In recent times we have heard him speak more of the ‘kesdjanian world’ – that is the world of being, which gained importance for him. It was seen to be the glue for relationships including relations between members of a longstanding Work group where it may manifest in acceptance of each other and compassion.

May the release from his failing body and this human world bring him new joys and insights and remind us to evaluate our daily grind in the context of finality.

~Stefan Meier

A Life Well Lived: A Life Remembered
~ Part 1~
by A.G. Friend

Keith A. Buzzell
December 14, 1932 – June 12, 2018

 

Try to put yourself in the 

position of others – they have the 

same significance as you; they suffer 

as you do, and like you, 

they will die.”

-Gurdjieff

Lately – while navigating the realm of nearby and readily available possibilities during the covid shutdown and pondering deeply upon the nature of ethical behaviors – I was revisiting some of the classic conversations between Bill Moyers and Joseph Campbell during the 1980s. Conversations that the world would eventually come to know as The Power of Myth TV series. At one point in their recorded conversation, I was particularly struck by a reference made regarding Campbell’s “key” to understanding the principal theme of classical mythology – the key he called ‘suffering’.

“The secret cause of all suffering is mortality itself, which is the prime condition of life. It cannot be denied if life is to be affirmed.”

Pondering further what lock this ‘key” called suffering, could open, and affirm, Campbell later draws Moyer’s attention to a quote by a shaman of the Caribou Eskimo tribe called Igjugarjuk, who once, while speaking along similar lines, said:

“True wisdom lives far from mankind, out in the great loneliness, and can be reached only through suffering. Privation and suffering alone open the mind to all that is hidden to others.”

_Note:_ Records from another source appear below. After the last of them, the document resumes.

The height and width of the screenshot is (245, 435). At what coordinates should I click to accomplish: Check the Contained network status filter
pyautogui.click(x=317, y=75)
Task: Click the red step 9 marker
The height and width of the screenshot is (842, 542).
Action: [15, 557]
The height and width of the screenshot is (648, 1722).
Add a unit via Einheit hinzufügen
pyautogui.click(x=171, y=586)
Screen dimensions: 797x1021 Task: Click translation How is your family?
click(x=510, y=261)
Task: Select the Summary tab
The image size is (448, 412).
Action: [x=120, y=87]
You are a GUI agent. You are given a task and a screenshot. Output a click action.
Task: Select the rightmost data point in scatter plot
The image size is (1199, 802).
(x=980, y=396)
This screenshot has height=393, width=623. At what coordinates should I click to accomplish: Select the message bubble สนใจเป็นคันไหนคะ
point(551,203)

Words that elicited a deep inner recognition that I too, like most of the current world during this long isolating pandemic, find myself within this “great loneliness” of our collective present moment. Brought about in part by our questionable housecleaning of belief, where the earth has been stripped of not only its physical gifts and treasures but its inherent mysteries as well, these mystery stories (aka Myth) have long nourished our imaginations and stand in stark contrast to the rather lamentable malnourishment of mind we find ourselves in today. A mind that now confronts a desacralized world of our own making, where the primacy of self stands alone; unaided, unabetted, and devoid of meaning and purpose. 

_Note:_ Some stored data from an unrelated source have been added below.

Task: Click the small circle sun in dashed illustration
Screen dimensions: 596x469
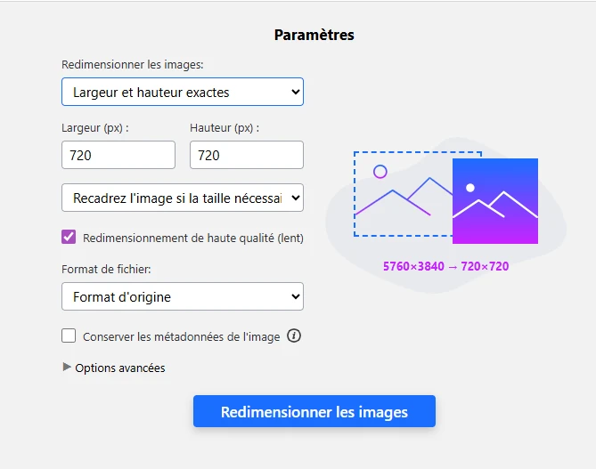Action: coord(380,172)
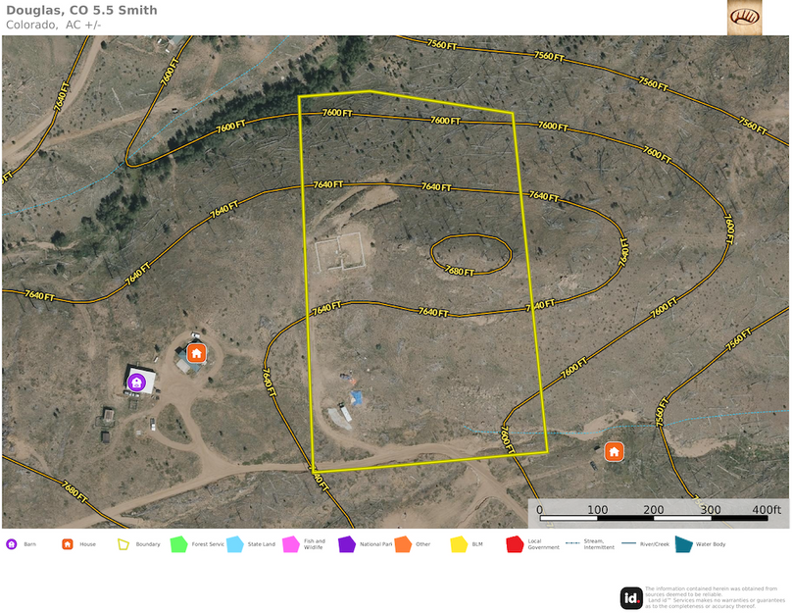Select the Water Body legend icon

point(683,543)
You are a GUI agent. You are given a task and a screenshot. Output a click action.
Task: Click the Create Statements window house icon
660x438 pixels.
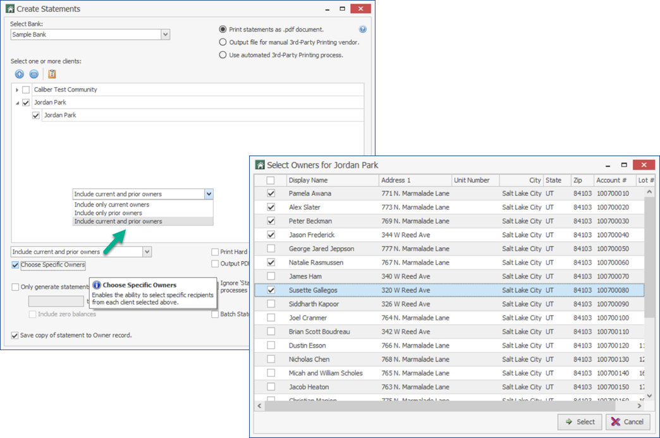9,9
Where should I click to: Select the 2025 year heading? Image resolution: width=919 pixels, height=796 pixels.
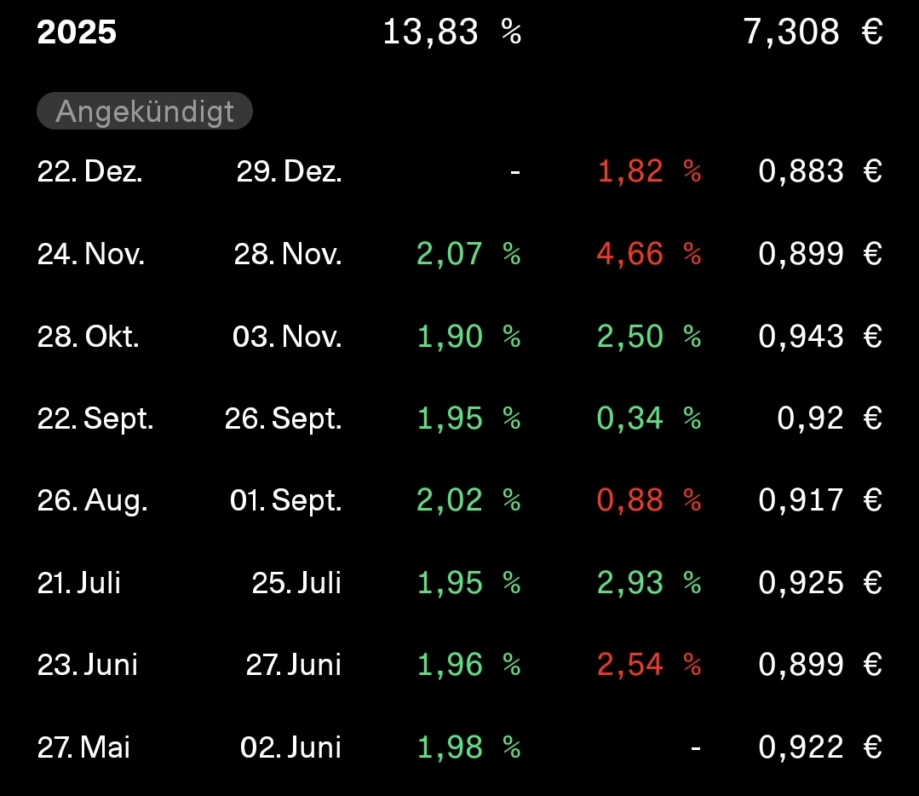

Hearing within these words’ resonant calls of a mythic nature, the hunt was now on for such wisdom, filling many pleasurable moments over months of self-imposed isolation, where rereading and new explorations brought up unanticipated perspectives of reconnection and reconciliation. Campbell, within this classic production between him and Moyers, most brilliantly and succinctly painted a picture of mythology as an interior road map of life experience. A map depicting and representing stories and experiences that help to put the mind in touch with what he calls “the experience of being alive.” Alongside his categorization of myth serving four basic functions (the mystical, cosmological, sociological, and pedagogical functions), there were a few other waypoints that stood out prominently for me during this search. First and foremost was Campbell’s assertion that the only mythology that is valid today is the mythology of the planet. In the current absence of the sacred today, he emphasizes the need to relearn a “getting back into accord with the wisdom of nature”, where we realize again our brotherhood with the animals and with the water and the sea. Given the clear imperiled state of the world, this required, for me, no further argument or clarification. If putting the mind in touch with meaning and purpose is the time-honored province of myth, while the mind itself encompasses the whole domain of meaning and value, this validation of a planetary myth and cosmology for our time is clear. 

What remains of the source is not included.